猫が星見た

映画の感想

スワンソング(Swan Song)

かつてヘアメイクドレッサーとして活躍したパットは今は老人ホーム暮らし。ある日弁護士が彼の元を訪れ、かつての顧客リタの死化粧を依頼をされるが・・・

すんごい鬱な映画でした。独身中年が観ると3/4以上が鬱になる映画だと思います(多分)。

成功しようがしまいが長生きしたくないな、と心底思いました。そして身体が動くまでなんでもいいからずっと働いていようと思いました。家族がなく社会との繋がりがないことがこんなに孤独で憐れまれるのか、残酷なまでに理解できる映画です。
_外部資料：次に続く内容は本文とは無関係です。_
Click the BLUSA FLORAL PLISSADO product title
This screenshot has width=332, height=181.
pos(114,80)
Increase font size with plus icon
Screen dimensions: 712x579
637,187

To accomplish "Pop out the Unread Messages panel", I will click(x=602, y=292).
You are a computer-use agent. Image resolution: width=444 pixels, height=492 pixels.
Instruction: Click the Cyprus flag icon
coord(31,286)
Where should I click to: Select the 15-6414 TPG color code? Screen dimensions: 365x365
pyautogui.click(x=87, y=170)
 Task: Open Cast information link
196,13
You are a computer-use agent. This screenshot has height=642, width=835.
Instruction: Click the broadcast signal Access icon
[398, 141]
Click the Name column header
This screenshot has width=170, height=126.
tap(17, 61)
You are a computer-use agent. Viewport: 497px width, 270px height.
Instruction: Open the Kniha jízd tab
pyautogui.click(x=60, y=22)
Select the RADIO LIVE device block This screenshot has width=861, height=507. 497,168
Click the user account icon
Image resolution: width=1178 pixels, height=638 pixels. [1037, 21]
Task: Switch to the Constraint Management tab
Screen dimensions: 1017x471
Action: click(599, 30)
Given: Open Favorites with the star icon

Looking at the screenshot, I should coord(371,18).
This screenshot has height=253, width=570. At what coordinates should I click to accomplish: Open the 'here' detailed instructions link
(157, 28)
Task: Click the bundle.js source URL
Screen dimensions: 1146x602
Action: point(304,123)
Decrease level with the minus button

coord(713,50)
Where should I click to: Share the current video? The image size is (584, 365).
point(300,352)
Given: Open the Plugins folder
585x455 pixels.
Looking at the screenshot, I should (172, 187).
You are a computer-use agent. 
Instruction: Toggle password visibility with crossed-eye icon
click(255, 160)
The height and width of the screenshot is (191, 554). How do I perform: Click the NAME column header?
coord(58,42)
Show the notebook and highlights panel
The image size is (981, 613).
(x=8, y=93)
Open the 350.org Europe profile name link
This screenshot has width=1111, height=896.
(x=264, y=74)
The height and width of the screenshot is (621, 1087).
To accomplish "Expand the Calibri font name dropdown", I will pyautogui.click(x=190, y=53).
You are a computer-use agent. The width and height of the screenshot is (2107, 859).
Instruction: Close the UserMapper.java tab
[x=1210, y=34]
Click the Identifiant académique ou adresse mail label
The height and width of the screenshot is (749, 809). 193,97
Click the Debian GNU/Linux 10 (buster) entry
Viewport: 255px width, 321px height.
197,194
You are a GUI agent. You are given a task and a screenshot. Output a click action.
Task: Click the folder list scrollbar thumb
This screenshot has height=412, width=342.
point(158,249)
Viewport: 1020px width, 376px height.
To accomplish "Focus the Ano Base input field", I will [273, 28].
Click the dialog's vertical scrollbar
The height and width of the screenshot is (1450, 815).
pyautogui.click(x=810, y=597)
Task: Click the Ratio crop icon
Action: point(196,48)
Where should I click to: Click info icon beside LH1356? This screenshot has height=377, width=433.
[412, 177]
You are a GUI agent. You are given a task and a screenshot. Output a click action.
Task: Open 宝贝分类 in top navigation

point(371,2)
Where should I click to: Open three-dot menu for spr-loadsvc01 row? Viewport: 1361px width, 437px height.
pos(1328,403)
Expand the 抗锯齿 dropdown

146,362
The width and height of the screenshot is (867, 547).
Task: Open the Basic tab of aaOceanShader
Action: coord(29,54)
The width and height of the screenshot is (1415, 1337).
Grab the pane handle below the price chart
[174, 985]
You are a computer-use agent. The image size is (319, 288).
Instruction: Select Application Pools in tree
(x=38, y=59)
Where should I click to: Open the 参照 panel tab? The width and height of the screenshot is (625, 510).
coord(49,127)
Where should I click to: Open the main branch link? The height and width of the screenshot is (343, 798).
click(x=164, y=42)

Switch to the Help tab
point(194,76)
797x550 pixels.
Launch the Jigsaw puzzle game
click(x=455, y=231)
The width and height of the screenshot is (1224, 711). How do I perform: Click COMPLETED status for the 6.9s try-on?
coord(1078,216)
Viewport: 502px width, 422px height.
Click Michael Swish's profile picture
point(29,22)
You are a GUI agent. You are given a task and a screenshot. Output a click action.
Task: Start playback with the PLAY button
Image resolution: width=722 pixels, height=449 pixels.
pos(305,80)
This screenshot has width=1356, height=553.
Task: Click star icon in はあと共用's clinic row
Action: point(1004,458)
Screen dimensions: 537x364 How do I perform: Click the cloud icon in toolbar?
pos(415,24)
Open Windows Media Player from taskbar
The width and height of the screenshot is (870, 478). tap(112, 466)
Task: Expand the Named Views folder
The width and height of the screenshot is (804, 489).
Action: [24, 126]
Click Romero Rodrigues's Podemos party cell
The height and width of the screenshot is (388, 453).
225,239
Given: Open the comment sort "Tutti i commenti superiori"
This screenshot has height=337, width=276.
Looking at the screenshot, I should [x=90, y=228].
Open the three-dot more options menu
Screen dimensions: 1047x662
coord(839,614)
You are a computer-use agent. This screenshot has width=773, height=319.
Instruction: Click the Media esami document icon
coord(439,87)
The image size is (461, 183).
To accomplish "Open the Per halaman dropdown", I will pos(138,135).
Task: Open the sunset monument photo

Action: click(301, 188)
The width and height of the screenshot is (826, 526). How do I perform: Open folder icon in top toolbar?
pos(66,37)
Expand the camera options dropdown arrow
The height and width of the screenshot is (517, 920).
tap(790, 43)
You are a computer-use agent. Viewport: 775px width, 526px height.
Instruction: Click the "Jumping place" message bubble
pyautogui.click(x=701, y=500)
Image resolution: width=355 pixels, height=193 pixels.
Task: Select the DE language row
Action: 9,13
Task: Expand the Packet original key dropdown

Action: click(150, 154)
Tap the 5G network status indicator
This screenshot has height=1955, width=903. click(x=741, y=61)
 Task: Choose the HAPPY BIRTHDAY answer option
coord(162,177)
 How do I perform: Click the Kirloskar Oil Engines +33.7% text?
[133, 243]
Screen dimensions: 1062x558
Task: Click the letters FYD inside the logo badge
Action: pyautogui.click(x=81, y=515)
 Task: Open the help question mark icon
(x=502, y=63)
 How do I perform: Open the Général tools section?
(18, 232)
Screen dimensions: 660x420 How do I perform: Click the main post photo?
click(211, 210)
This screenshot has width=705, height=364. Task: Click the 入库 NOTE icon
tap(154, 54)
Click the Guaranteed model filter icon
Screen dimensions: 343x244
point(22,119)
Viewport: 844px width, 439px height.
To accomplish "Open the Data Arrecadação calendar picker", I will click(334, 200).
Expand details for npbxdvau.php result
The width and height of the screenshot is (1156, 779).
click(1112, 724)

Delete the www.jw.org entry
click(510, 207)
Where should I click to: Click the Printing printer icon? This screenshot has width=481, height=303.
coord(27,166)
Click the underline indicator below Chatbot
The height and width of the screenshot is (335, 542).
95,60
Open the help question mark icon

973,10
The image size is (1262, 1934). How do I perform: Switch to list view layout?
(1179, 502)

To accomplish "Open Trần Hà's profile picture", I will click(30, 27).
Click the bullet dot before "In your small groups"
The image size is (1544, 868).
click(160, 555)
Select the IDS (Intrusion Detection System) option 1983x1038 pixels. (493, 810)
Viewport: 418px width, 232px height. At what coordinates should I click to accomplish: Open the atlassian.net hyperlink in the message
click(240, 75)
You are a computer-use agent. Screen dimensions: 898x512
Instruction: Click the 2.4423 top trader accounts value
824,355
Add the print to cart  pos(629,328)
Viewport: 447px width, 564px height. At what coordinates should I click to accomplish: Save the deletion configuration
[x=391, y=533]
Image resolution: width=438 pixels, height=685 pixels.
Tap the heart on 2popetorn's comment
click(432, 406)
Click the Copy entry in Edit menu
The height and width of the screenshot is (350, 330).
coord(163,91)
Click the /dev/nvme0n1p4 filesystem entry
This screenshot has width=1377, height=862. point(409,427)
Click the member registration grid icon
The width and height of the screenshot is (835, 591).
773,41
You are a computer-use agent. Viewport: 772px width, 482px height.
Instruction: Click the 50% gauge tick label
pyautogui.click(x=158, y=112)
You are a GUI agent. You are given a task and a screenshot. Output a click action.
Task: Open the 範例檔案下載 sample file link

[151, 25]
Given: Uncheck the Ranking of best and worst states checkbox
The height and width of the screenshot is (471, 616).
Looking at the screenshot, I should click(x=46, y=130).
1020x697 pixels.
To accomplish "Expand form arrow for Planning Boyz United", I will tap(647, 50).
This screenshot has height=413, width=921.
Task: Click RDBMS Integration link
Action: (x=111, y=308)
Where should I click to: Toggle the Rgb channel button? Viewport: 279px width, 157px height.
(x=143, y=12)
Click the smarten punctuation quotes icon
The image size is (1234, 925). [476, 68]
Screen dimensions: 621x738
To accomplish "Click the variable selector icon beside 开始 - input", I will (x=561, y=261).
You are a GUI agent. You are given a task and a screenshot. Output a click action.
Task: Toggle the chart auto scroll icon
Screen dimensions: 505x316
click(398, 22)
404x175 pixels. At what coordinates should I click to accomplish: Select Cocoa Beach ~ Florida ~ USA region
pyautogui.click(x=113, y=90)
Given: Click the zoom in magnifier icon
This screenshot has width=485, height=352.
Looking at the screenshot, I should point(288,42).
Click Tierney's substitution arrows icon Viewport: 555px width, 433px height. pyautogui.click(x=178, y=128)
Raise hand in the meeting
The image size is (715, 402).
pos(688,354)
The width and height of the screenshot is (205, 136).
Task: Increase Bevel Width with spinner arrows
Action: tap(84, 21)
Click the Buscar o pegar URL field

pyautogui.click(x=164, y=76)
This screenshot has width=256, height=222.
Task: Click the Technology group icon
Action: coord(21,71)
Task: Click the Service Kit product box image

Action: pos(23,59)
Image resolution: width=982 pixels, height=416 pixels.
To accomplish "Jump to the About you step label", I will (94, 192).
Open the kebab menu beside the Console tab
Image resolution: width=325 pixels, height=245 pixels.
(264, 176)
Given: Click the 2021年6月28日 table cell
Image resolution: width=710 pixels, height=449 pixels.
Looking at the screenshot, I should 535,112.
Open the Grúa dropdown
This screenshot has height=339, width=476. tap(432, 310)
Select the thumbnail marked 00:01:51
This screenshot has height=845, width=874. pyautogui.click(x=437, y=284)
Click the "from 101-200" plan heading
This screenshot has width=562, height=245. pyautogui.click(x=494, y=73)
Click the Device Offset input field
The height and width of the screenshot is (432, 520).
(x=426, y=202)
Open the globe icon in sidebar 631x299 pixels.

主人公パットの最後の旅は全然晴れやかなものではなく、死に向かって今まで目を背けてきたものに向き合ってその苦しみとともに死んでいくような演出だったので、なんとなくよくある軽妙なロードムービーを装いながら、実はすごく陰気な雰囲気をまとっていて、私には重い映画でした。年々シリアスな話を直視できないな〜と思いつつ、あー自分が死ぬ時は何を思うんだろうとふと思ったら、食欲なくなりました。それくらい主人公のウド・キアは演技うまいです。でも監督には中年を明るい気持ちにさせる映画撮ってほしいです、正直。